Dr. William Odom. (Photo: SFU). |
“The lab will be unique in Canada and rare in the world,” he said. “This research requires a laboratory to support the rapid iterations between and across the design and production stages of prototyping, fabrication, assembly, finishing, and deploying research products.”
Odom said there’s “increasing demand” for new approaches to IoT systems that match “real-world needs and living situations of Canadians in ways that are user-driven, beneficial, and offer sustained value over time.
“Knowledge and technology will be transferred effectively through collaboration with end-users in local, national and international industry,” Odom noted, “the community of human-computer interaction and design researchers and practitioners, and educational communities.
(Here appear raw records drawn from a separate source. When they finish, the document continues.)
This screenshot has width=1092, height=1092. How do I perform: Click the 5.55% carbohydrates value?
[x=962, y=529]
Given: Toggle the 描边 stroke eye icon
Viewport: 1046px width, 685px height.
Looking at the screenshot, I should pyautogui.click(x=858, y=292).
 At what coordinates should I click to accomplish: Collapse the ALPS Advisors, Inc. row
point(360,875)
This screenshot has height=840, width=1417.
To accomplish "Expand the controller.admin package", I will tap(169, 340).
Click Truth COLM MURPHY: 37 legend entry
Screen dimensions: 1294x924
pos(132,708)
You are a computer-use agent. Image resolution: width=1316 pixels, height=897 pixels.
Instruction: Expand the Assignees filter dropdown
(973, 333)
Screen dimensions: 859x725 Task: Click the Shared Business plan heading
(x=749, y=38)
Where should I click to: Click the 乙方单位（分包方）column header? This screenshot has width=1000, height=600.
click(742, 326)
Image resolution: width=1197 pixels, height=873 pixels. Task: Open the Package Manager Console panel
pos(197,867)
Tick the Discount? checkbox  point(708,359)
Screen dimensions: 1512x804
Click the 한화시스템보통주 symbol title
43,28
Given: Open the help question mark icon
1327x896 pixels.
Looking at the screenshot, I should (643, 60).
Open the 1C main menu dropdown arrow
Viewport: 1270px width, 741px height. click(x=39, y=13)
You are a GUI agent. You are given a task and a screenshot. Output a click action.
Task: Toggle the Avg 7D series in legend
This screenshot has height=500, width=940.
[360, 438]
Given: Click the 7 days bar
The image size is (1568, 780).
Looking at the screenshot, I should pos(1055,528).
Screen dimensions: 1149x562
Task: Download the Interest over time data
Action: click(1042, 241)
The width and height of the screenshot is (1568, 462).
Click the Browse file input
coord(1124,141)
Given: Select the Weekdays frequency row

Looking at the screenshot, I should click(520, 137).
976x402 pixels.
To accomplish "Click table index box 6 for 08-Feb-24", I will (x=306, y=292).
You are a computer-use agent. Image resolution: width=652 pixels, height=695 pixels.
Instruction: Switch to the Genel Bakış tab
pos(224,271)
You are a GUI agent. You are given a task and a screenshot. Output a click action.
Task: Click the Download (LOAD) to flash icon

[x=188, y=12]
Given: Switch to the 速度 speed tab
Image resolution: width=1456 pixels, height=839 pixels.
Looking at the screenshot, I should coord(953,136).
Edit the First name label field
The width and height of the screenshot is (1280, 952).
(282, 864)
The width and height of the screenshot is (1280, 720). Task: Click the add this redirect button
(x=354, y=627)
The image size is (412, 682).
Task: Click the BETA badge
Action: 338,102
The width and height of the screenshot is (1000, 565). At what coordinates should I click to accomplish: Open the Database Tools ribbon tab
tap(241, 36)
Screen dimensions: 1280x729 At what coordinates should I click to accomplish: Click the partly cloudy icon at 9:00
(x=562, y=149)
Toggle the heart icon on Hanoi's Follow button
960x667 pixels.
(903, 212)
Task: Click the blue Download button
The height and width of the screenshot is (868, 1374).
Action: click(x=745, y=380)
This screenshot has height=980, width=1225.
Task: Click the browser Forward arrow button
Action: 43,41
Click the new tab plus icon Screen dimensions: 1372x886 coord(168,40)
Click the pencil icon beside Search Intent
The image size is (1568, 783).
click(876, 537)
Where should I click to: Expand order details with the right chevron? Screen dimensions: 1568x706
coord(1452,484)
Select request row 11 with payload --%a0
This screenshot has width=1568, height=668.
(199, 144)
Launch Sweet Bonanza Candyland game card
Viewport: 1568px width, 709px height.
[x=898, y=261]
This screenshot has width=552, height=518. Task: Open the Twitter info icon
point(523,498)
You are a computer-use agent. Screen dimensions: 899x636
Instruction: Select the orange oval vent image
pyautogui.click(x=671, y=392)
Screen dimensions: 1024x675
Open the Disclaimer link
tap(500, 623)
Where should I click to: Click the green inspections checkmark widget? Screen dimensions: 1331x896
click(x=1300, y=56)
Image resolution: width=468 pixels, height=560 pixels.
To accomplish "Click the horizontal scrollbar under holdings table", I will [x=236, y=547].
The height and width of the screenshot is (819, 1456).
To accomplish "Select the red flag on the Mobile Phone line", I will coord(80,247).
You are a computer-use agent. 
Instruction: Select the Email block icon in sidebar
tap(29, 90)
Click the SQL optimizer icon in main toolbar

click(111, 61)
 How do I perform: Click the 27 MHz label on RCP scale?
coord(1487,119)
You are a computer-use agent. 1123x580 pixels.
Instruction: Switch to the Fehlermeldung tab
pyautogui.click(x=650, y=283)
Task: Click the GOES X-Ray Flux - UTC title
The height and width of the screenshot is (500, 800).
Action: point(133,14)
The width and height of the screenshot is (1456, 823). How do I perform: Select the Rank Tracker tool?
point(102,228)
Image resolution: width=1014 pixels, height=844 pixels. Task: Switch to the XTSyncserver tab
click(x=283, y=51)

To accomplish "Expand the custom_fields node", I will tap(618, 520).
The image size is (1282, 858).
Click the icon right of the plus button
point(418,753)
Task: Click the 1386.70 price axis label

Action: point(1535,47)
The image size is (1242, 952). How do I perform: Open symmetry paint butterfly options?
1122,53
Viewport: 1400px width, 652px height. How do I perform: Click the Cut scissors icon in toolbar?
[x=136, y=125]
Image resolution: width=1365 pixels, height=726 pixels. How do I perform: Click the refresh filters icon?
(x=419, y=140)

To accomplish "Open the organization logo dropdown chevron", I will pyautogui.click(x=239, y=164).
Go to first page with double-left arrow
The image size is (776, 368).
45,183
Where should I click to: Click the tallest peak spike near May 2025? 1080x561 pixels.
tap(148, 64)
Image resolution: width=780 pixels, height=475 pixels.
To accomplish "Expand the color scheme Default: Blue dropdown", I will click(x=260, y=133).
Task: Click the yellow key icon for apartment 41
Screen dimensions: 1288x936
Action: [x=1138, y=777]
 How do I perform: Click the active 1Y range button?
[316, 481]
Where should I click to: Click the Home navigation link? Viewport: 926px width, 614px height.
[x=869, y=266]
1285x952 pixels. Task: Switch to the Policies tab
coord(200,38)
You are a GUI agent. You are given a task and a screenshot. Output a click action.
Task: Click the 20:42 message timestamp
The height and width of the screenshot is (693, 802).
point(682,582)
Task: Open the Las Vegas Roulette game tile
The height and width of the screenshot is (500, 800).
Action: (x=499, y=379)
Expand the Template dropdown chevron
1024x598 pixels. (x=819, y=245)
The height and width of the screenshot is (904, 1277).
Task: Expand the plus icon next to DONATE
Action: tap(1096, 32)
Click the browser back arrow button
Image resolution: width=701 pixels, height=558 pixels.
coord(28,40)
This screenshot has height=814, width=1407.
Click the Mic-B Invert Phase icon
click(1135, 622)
Ultimately, the availability of IoT technology integrated into people’s everyday domestic lives will provide significant health and security benefits for Canadians.”
The Canada Foundation for Innovation John R. Evans Leaders Fund will support the two projects, providing $250,000 for the eBrain centre, $50,000 for the Homeware lab and $150,000 to support research into exposure to early life stressors conducted by Dr. Nadine Provencal, of SFU’s Faculty of Health Sciences.
Meadahl noted that Kirsty Duncan, federal minister of science and minister of sports and persons with disabilities, has announced more than $24 million in funding from the John R. Evans Leaders Fund to support 186 new research projects at 37 Canadian universities.